The UK regulator’s plans to reform the use of dealing commissions to pay for research and other non-execution services has accelerated the existing direction of travel of the UK asset management industry, according to experts.
A Financial Conduct Authority (FCA) consultation on the use of dealing commissions, which closed last week, has called for greater transparency on payments by buy-side institutions for brokers’ execution and research services.
The regulator hopes to ensure that asset managers achieve better value for their clients’ money and only pay for research they actually use.
Richard Metcalfe, director of regulatory affairs at UK buy-side trade body the Investment Management Association, said the aims of the consultation have been broadly welcomed by the industry as it follows initiatives already being undertaken.
“What the FCA is working on feeds into a longer-term debate about making sure asset managers can get the best value for their clients,” he said. “The industry is on board but wants to see this issue handled sensibly to ensure competitiveness isn’t damaged.”
The IMA has warned that UK asset managers could be at a significant disadvantage compared to their international competitors if only the UK adopted the principles. While the FCA has said it wants to introduce any new rules as part of amendments to MiFID II, the IMA said the International Organisation of Securities Commissions should review the issue to push it into the international domain.
CSAs in development
A number of sell-side businesses have been working on developing their commission sharing agreement (CSA) offerings over the past year, seen as a key battleground for institutional brokerage businesses as the industry transitions away from bundled pricing models.
Mark Pumfrey, head of EMEA at block-crossing network operator Liquidnet, which recently launched a revamped version of its Commission Management Suite, said: “Since the FCA launched its consultation we’ve seen a big increase in interest from the buy-side. Every major institution is reviewing their CSA tools this year.”
Commission sharing is nothing new to the industry and has been debated since the Myners report of 2001 at least. However, the recent regulatory push by the FCA has led to an uptick in interest in CSAs and other forms of paying for independent research products and getting transparency on pricing.
While there has been a lot of noise around CSAs as the solution to a lack of transparency, not everyone is convinced of their benefits as they still don’t deal with the research valuation.
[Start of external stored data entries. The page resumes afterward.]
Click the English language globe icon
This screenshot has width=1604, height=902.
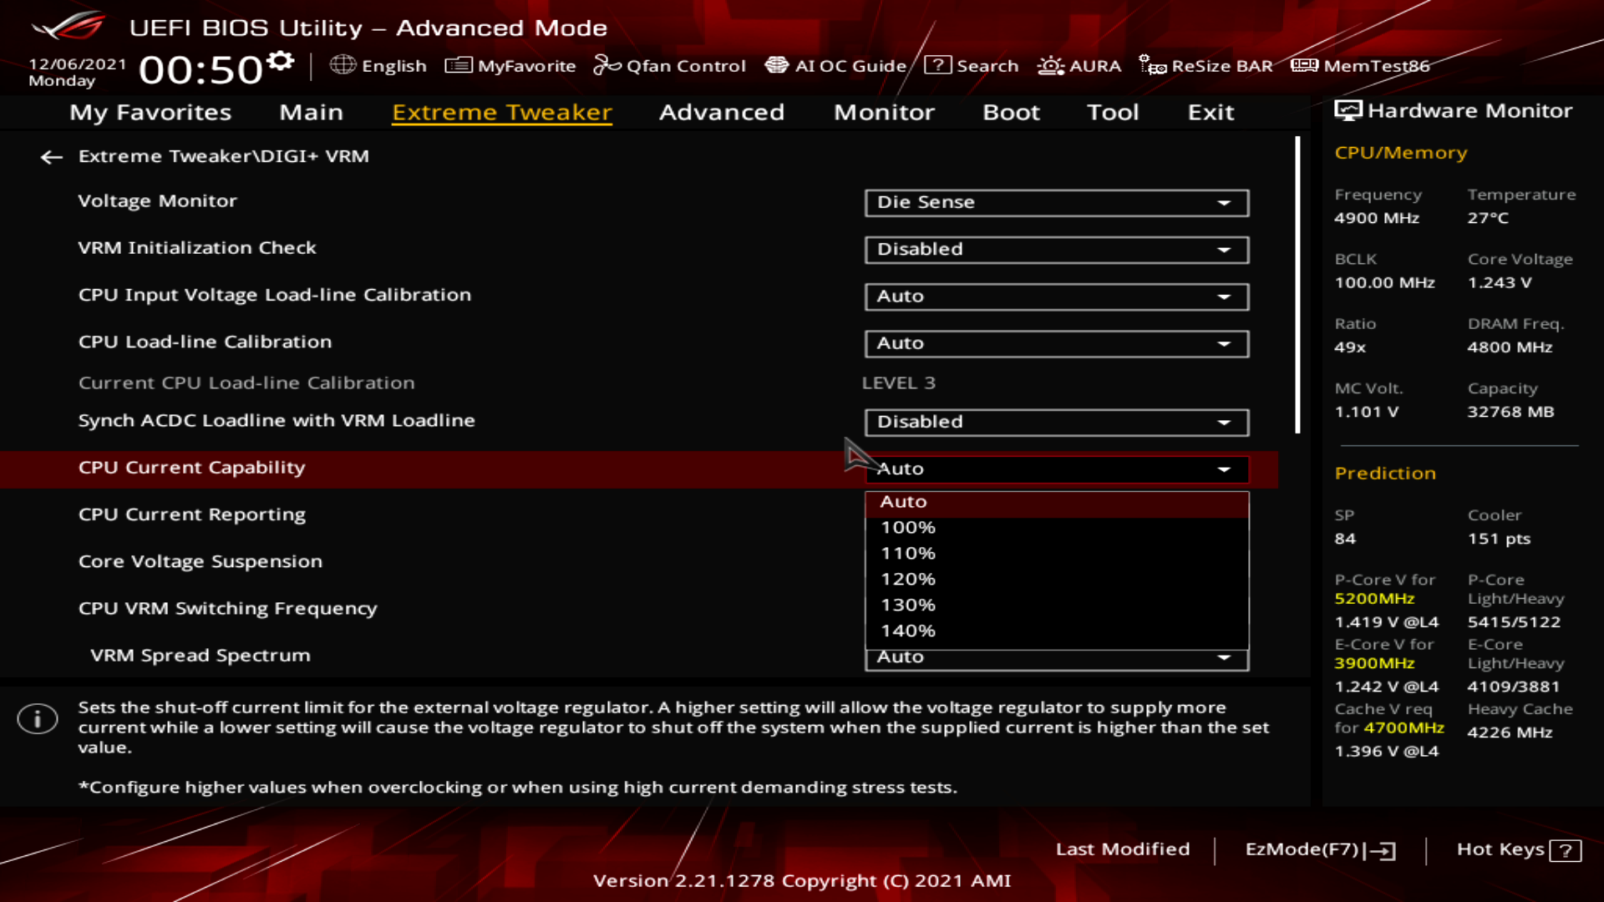[x=343, y=65]
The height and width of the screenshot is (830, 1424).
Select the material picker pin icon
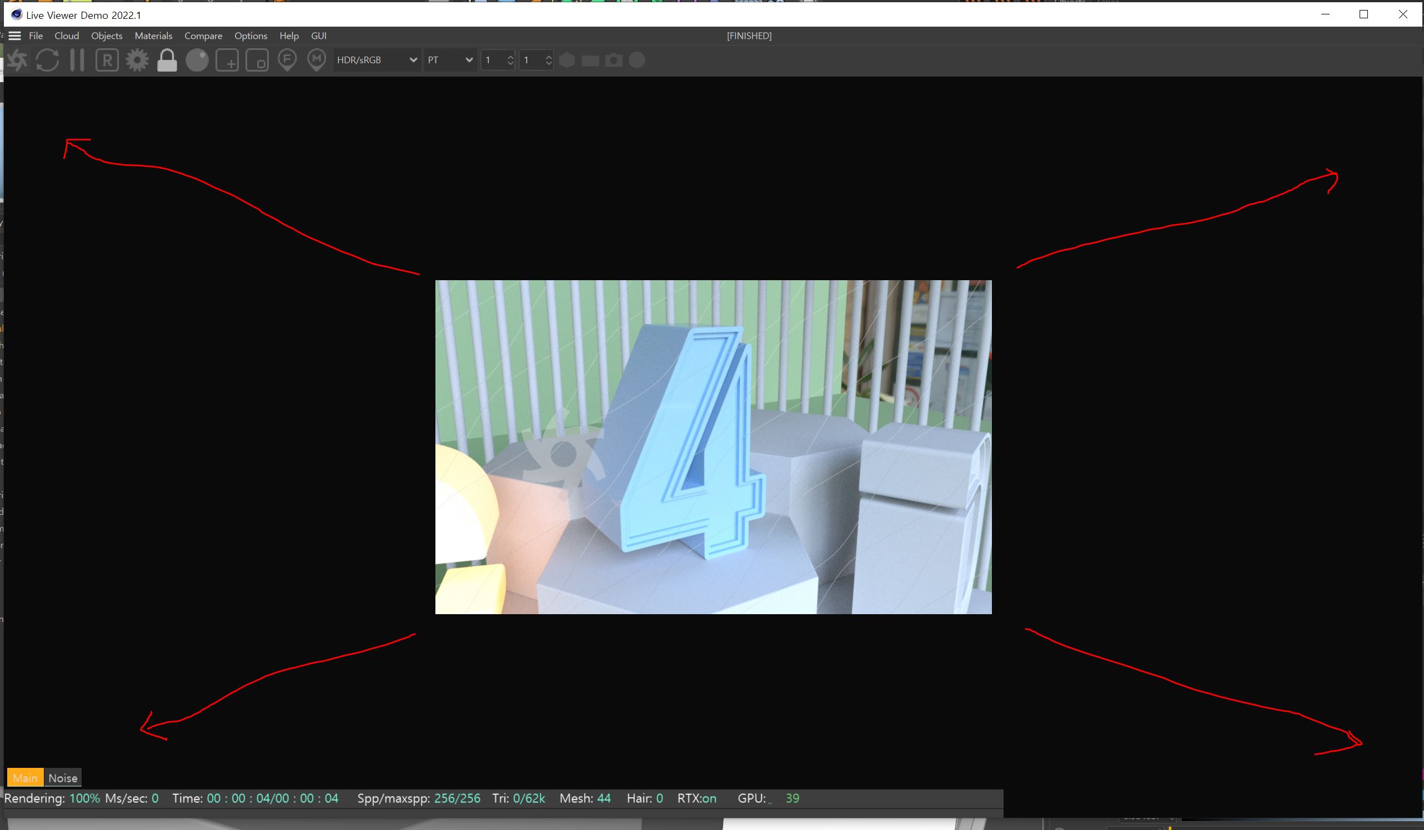pyautogui.click(x=316, y=60)
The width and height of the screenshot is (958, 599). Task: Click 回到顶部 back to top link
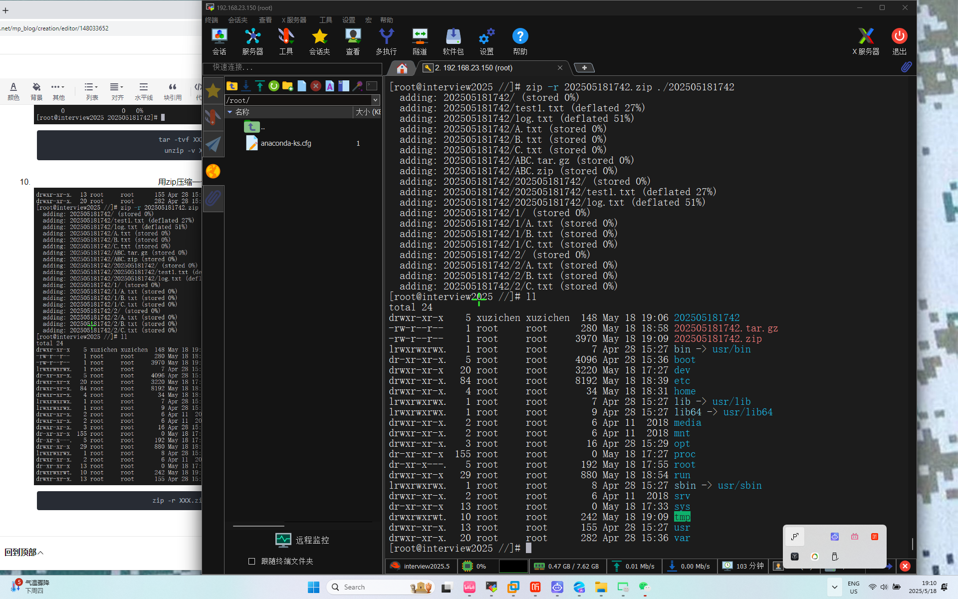pos(24,552)
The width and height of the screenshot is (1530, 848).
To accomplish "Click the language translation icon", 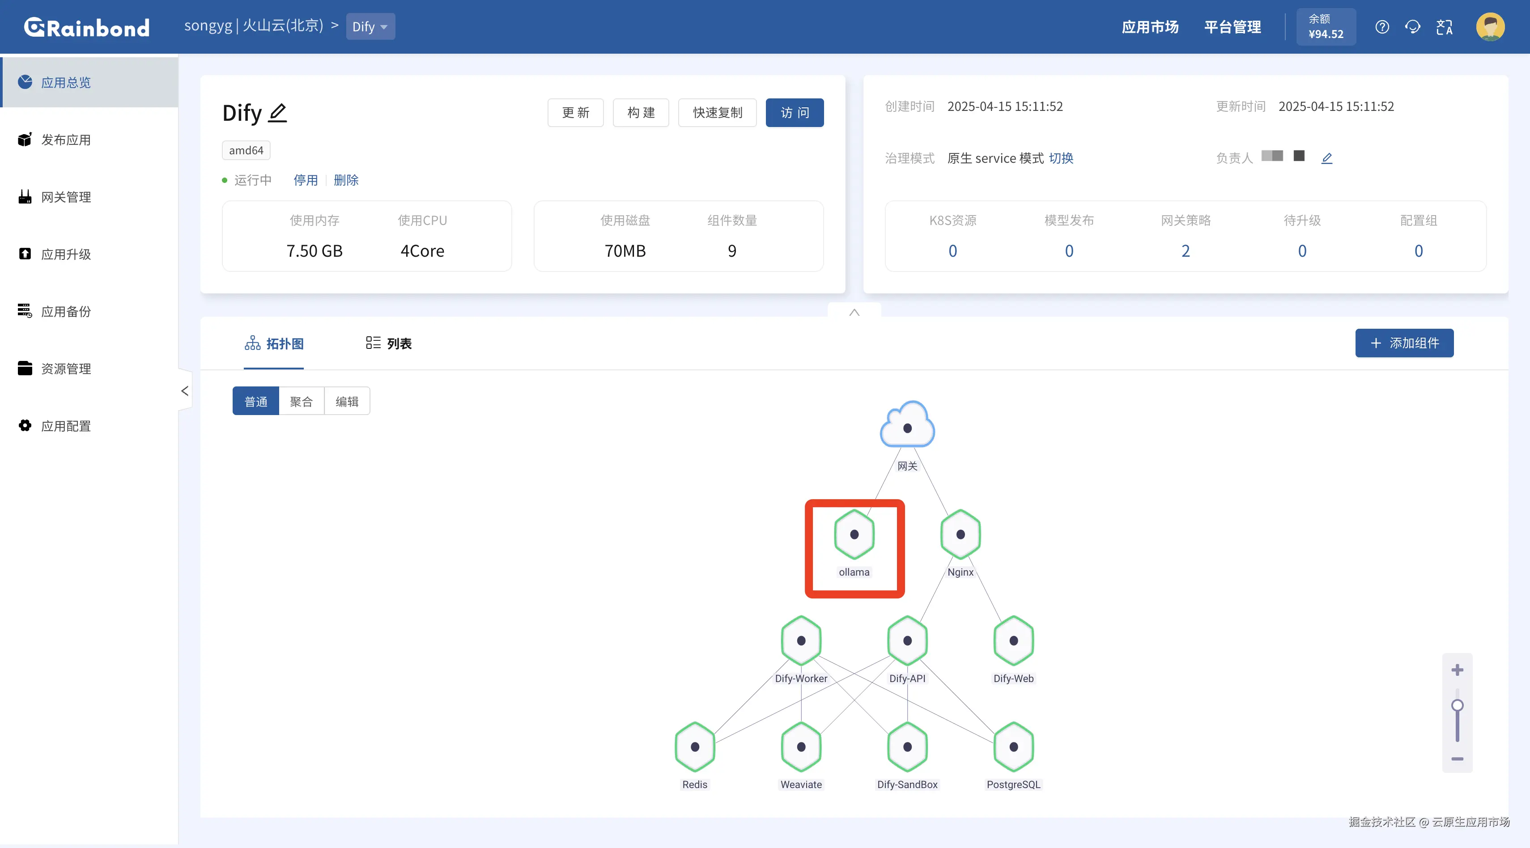I will [x=1444, y=27].
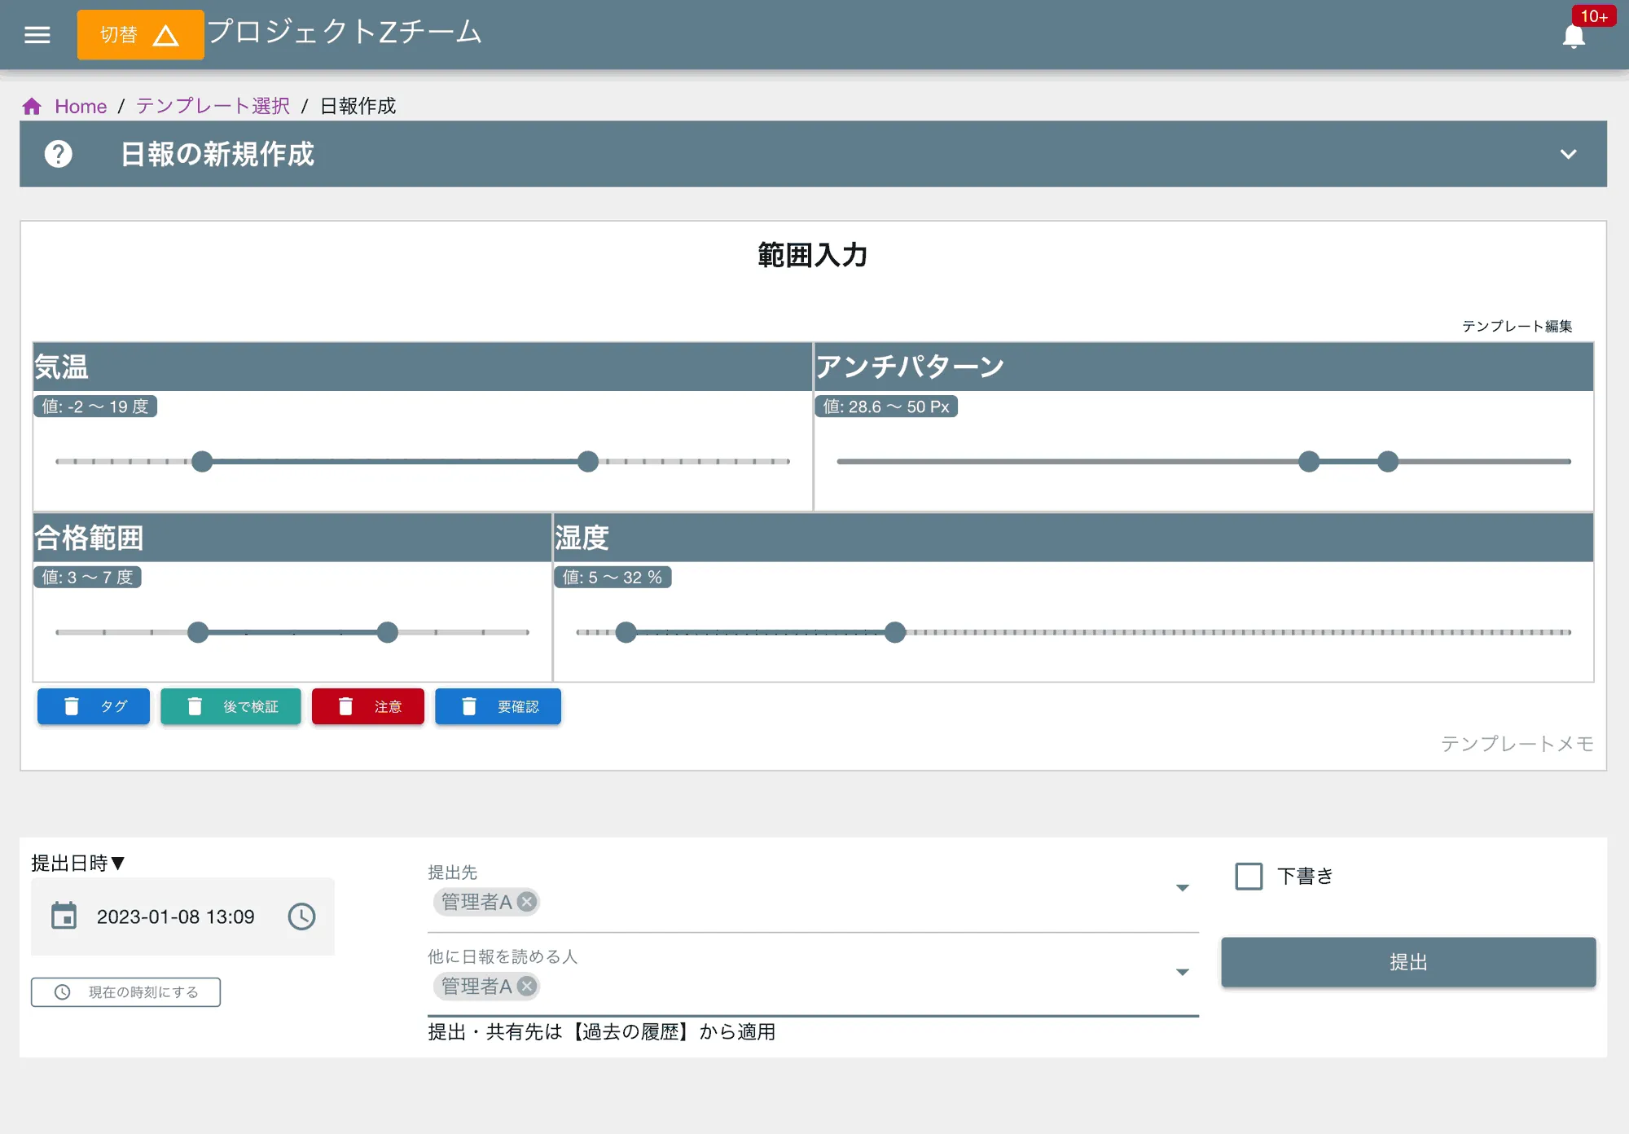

Pumfrey suggests that more brokers will look to specialise their offering in either research or execution as buy-siders will look for clearly separated services as a way of avoiding potential conflicts of interest in their trading relationships.
“We’ve seen signs that independent research is growing and that could continue but this issue of how you reliably value your research still exists,” said Metcalfe. Long-term cross-subsidisation of research offerings with commissions means many full-service brokers have little idea of true costs of research.
Nonetheless, Pumfrey believes it is in the best interests of the industry to start pricing research properly.
“There has been overcapacity and wastage for years and asset managers know this needs to change as the increased scrutiny the industry faces means they will no longer pay for poor value added, me too services from the sell-side.”
In a recent report from the IMA on how dealing commissions could be more transparent, it noted that some smaller firms can have difficulty getting access due to brokers focusing on more profitable asset managers. It said the FCA seems relatively open about the use of CSAs to facilitate a more open research market but wants it to ensure every firm has access.
With the consultation now closed, the FCA is expected to publish feedback in the coming months and release formal rules on how asset managers should handle the payment of commissions for execution and research and ensure they are not only getting the best value for their clients but also able to prove to the regulator that they are avoiding conflicts of interest.